Stats and Data Science
Playing the weighting game: How Rim Weighting Works
Ben Ithier
October 1, 2021

The moment you tell someone outside our industry how TV audiences are measured they normally are surprised that a panel of around 5,100 homes can accurately measure the country’s viewing. This blog explains how the BARB system ensures that audiences are accurately calculated by applying weighting to each individual on the panel and represent the UK population across a variety of demographic categories by region.

 

How many people could be watching?

A pre-requisite of accurate weighting is knowing the population size that your sample represents. This isn’t as simple as knowing how many of one demographic there is in the population (eg how many 16-24 year olds), we also need to know how they are regionally dispersed, whether they are in homes with Sky and so on. The BARB system uses population estimates (universe projections) sourced from government as well as specially commissioned Establishment Survey data.
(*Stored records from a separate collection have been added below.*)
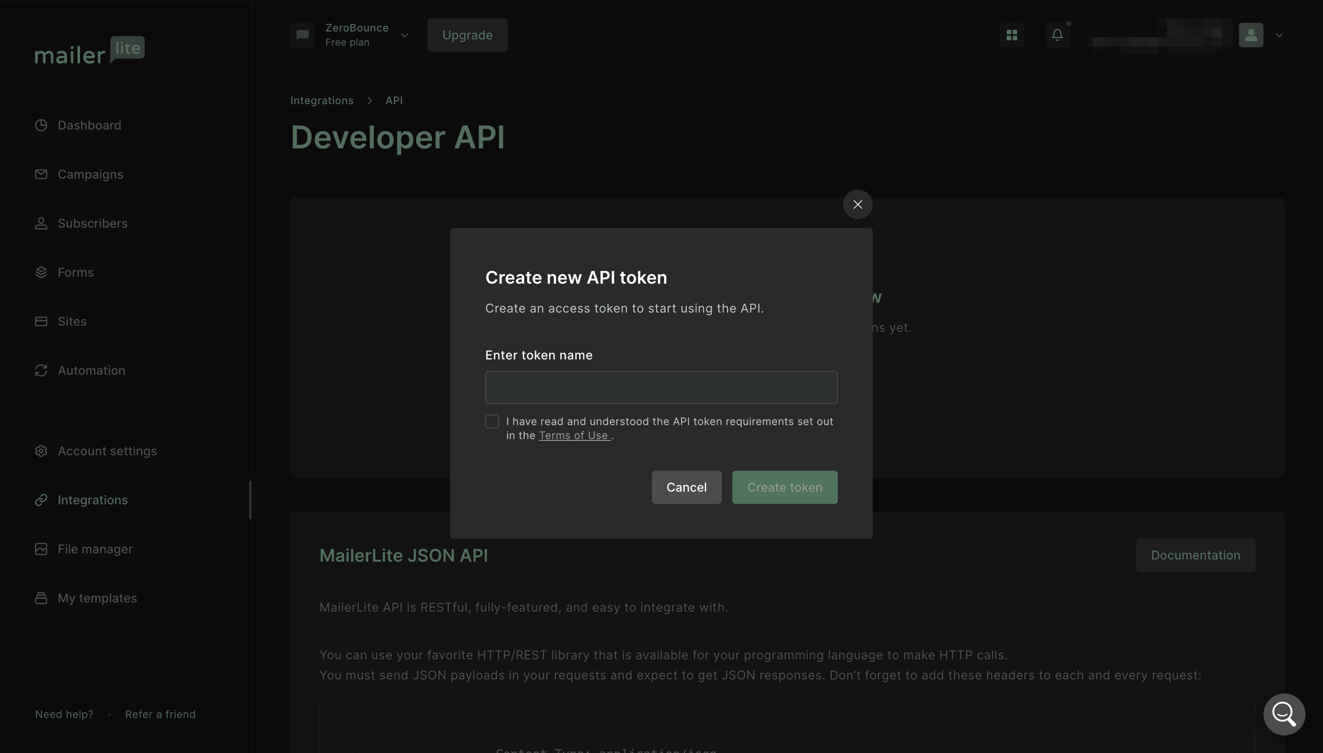Open My templates lock icon

click(41, 598)
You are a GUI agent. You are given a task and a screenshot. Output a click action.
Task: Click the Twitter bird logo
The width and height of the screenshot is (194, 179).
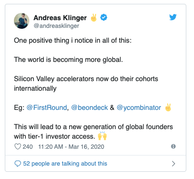tap(173, 17)
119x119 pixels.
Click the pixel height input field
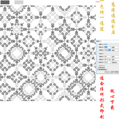[107, 50]
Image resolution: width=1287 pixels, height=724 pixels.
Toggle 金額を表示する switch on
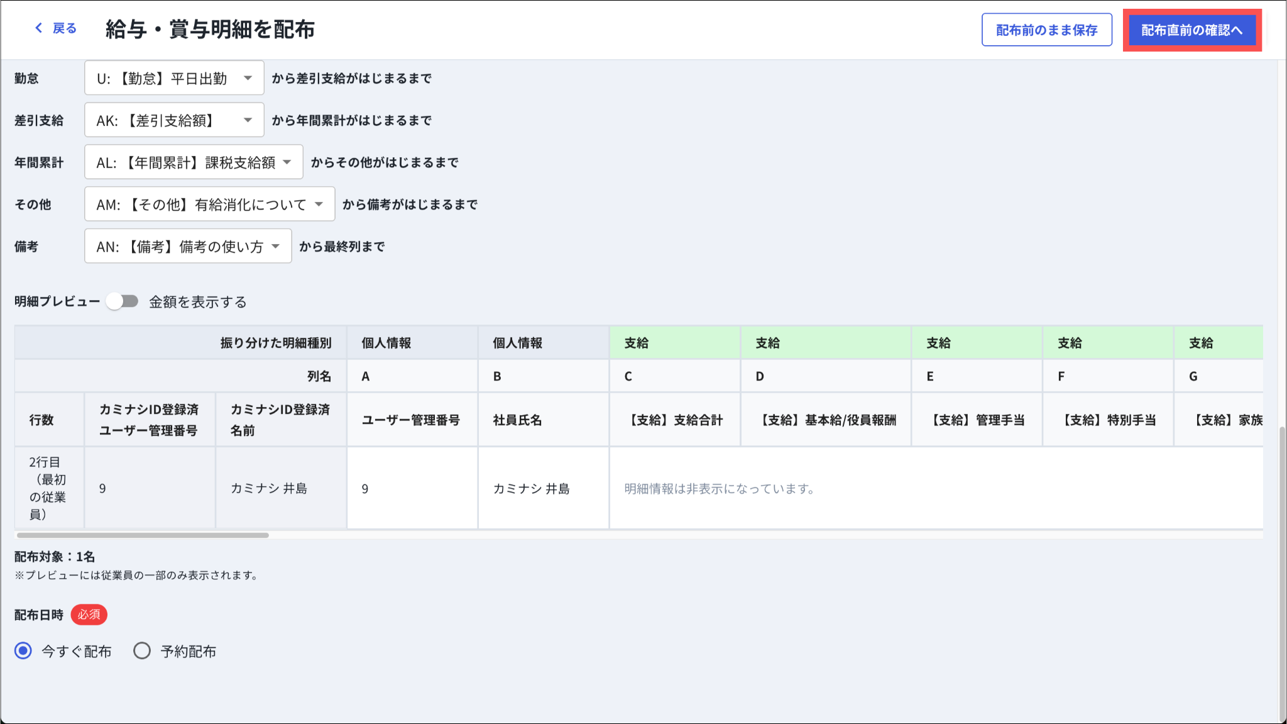(x=123, y=302)
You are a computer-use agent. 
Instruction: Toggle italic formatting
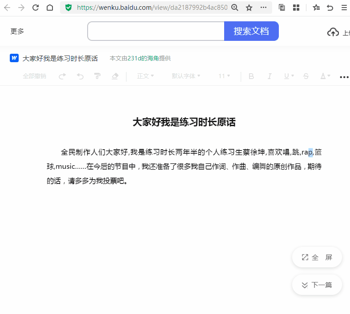coord(269,76)
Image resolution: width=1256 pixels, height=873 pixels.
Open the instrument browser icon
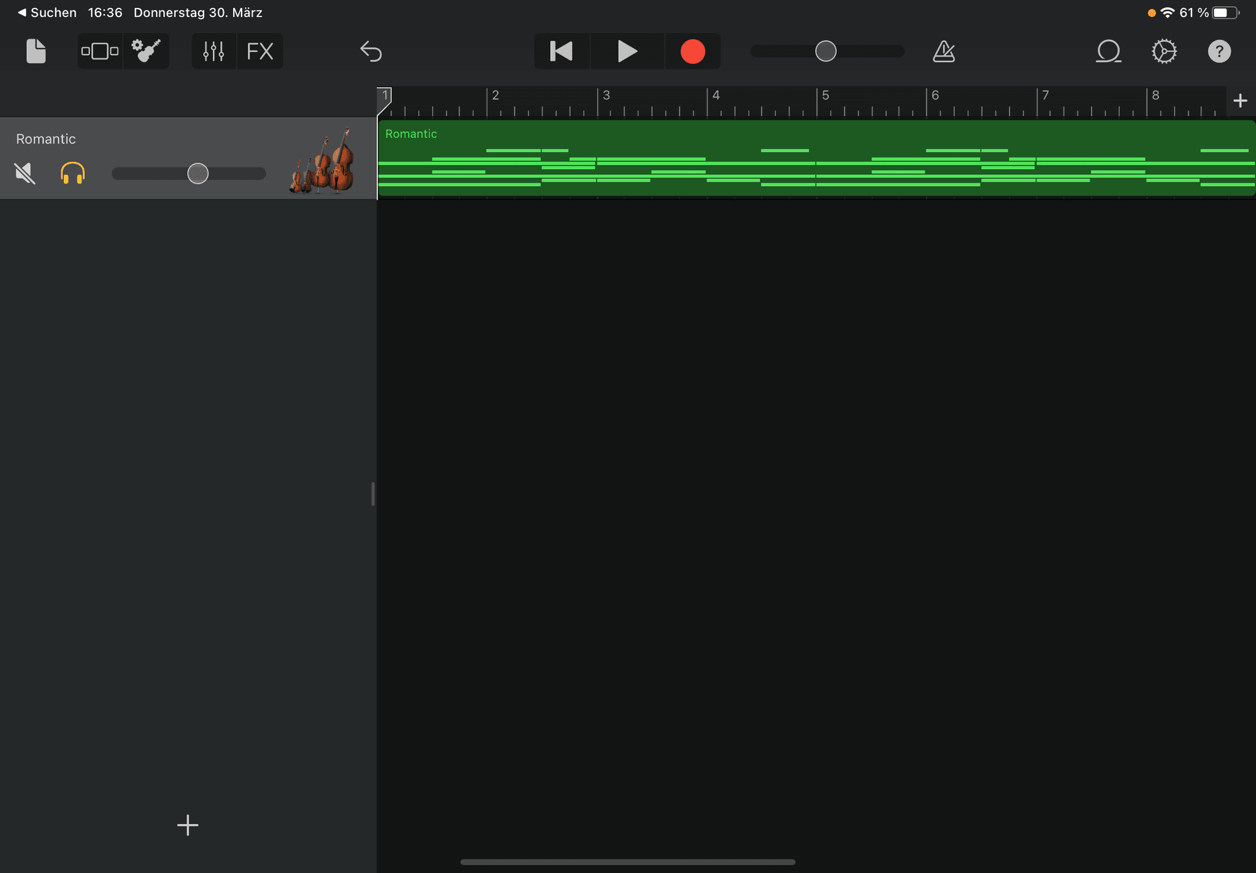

The latter provides detailed information required for BARB that isn’t accurately available elsewhere, for example number of TVs in homes, satellite and cable penetration and so on.

 

Why weight the sample?

Weighting is necessary to ensure that the weighted panel as a whole represents the latest regional population estimates by key demographics such as age, ethnicity and reception. It compensates for disproportionate weighting that is designed into the system (for example to ensure that every TV region has a sample size large enough for its audiences to be reported) and also compensates for any imbalances between the panel as it is designed and the actual reporting sample. In an ideal world the reporting panel would be exactly as it is designed to be, but in practice at any one time there are factors that mean that there is imbalance; this could be anything from some sample groups being harder to recruit to temporary glitches such as power cuts. Without weighting some groups would be over- or under-represented and this would bias the measurement.

 

Weighting Approaches

So how do you ensure that a single rim weight assigned to each panel member is representative of multiple demographic categories?

 

One potential method would be to employ single matrix weighting, where the weights are computed so that the sample totals conform to the population “universe” totals for each demographic “control”group. This means that the weighted sample for each combination of interlaced controls would match the target total. For example, only taking gender, age and social grade as the control groups, would mean that the weighted sample of any interlaced group such as Men 16-34 ABC1 would match the universe target. While this is ideal for when there are only a few control groups there are problems in terms of fragmentations when more demographic groups are targeted, as would be the case with BARB. This approach would be likely to cause issues: the fragmented interlaced groups having missing samples, extreme weights, multiple universes and so on.

 

BARB adopts an alternative process called rim (random iterative method) weighting, which is an iterative mathematical technique/algorithmic method that targets each of the marginal control groups (e.g. gender, age and social grade) separately. Using this method means there is no requirement to directly control interlaced demographic groups such as Men 16-34 ABC1, the process converges on the best possible weighting solution to deliver correct universes.

 

The BARB rim weighting process targets a series of marginal demographic profiles at regional and network level. One of the main benefits of this method is that it enables many variables to be controlled simultaneously. These rim weighting target groups have been identified as being key determinants of viewing and form part of a specially designed rim weighting configuration. The degree of weighting is dependent upon reporting requirements and whether population data is available for appropriate universe estimates to be calculated. So, there is scope for further controls to be added into the weighting process as and when they become available.

 

Rim weighting works iteratively to gradually ensure the sums of weights for all reporting panel members match each of the demographic categories that are being controlled.

 

RSMB’s role

RSMB is responsible for the design and maintenance of the BARB panel rim weighting to ensure its optimal performance for those reporting BARB panel homes; this requires regular reviews of the panel sample and configuration to ensure the risk of any rim weighting failure is low.In exceptional circumstances causing large changes to the panel, such as the COVID-19 outbreak, RSMB has set up diagnostic tools and robust processes to aid further investigation. Our highly experienced team is ready to tune the rim weighting configuration to ensure day to day operations remain unaffected by these extreme events. In addition, experts at RSMB are always on hand to find solutions if ever the mathematical solution fails – which it rarely does.

 

Every single day the rim weighting process is applied to the network and ITV regions and typically are over 1,400 unique target profiles with weights calculated for each of the BARB sample of over 12,000 individuals!